頭の中でフラッシュが閃いて、陽子はがばりと起き上がった。

起きてから、慌てて身嗜みを確認する。

昨夜はいつもように男物の袍を来ていたから、はしたない格好もしていなかったし

飾りも何もつけていなかったから髪も殆ど乱れていなかった。陽子はそれでひとまず安心した。

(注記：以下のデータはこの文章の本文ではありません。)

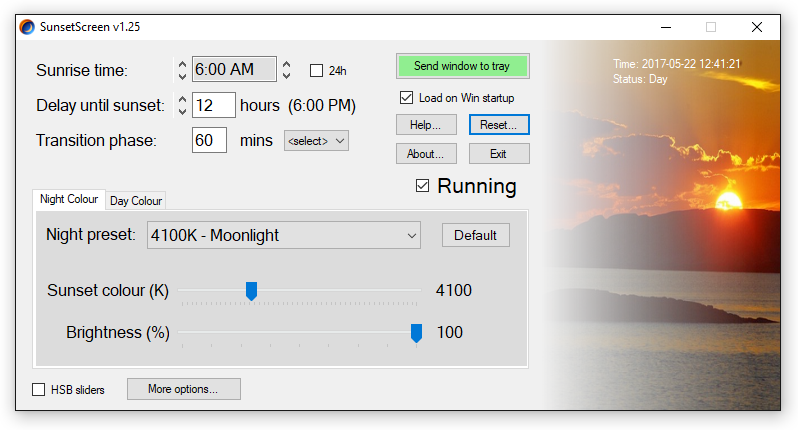
Task: Increase delay until sunset hours arrow
Action: [x=182, y=100]
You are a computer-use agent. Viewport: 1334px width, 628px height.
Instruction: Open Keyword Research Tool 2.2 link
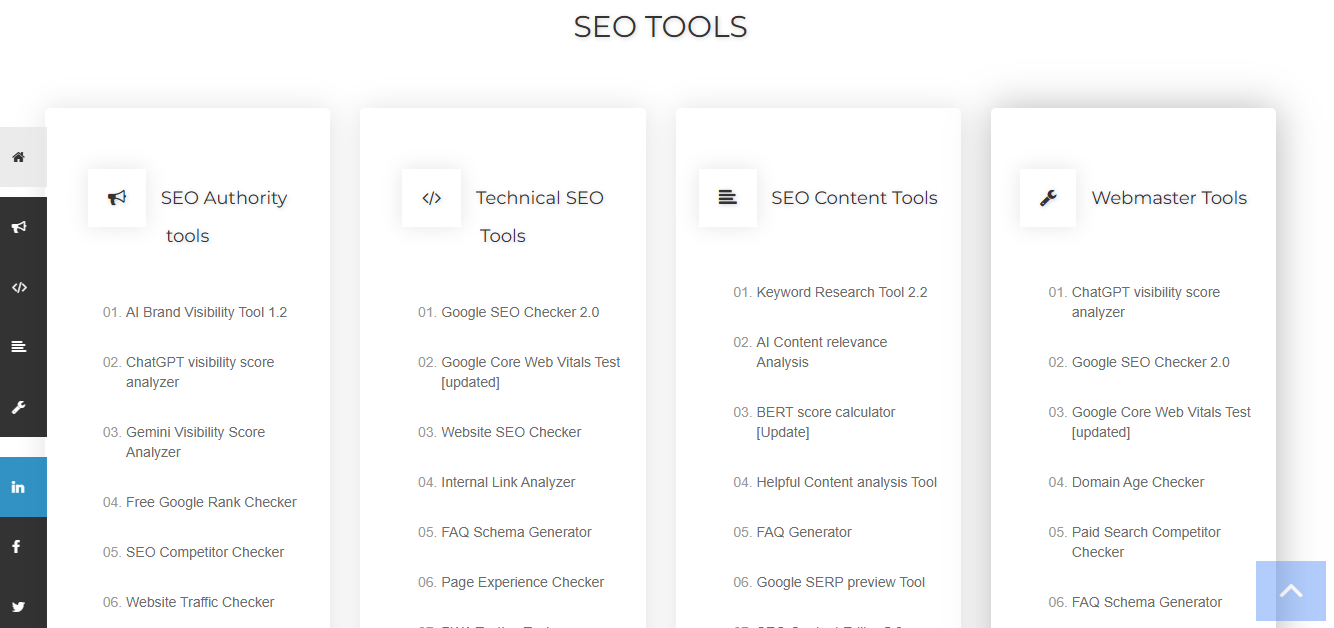click(x=841, y=292)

好きな人に見られたくない姿というのは、何があっても秘密にしておかなければならないのだ。

陽子は素早く臥牀を降りた。

「ごめんね、楽俊!私あのまま寝ちゃったんだ?」

「人を呼ぶにはもう遅かったからな。おいらは構わねえんだけども……陽子、怒られないか?」

「ああ、景麒は煩いかも……」

楽俊が微かに片眉をあげたが、動転している陽子は気付かなかった。

「とにかく、行って来いって。おいらも図書府に行くし。また、夜にな」

微笑んで楽俊は陽子を送り出す。

「うんっ!また、話を聞かせてねー」

右手を大きく振って振り返り、振り返り行く陽子に、楽俊は目を細めた。

あと二日は滞在する予定だ。景麒を出し抜く機会もあるだろう。

どうやら遠甫も浩瀚も味方らしいし、方法はいくらでもある………。

楽俊がにやりと笑ったことを、景麒は知らない。

そしてその日、遠甫が陽子の使いを命じられることもまた、景麒は知るよしもなかったのである………。

 

 

最強の二人を敵に回した景麒の運命やいかに。

 

 

 

おわる。

 

 

 

 

 

 

 

 

 

 

2001.9.30.


景麒VS楽俊ですv 景麒FANの皆さんは本当にごめんなさ〜〜い!(土下座)
氷魚はどうしても景麒さんは麒麟という立場に甘えているようにしか思えなくて。
王が王の立場に甘えられないように、麒麟も麒麟の立場に甘えられないように
すればいいのに〜〜。と。あれは絶対育て方間違ってますよね。
麒麟じゃないもの。(暴言)麒麟にしても出来悪すぎ!泰麒や廉麟を見習え〜〜〜!


「振幅」と同時発行の「独占」の中に収録していただいた作品。
本のタイトルにもなり、「独占。それぞれが君に思う罪」というフレーズで
皐妃さんが美しい装丁に仕上げて下さいました。(*^ー^*)
しかし改めて読み直すと、景麒VS楽俊モノって、オチの据わりが悪いんですよね。(苦笑)
加筆訂正すればよかったかなぁ、とちょっと反省した作品です。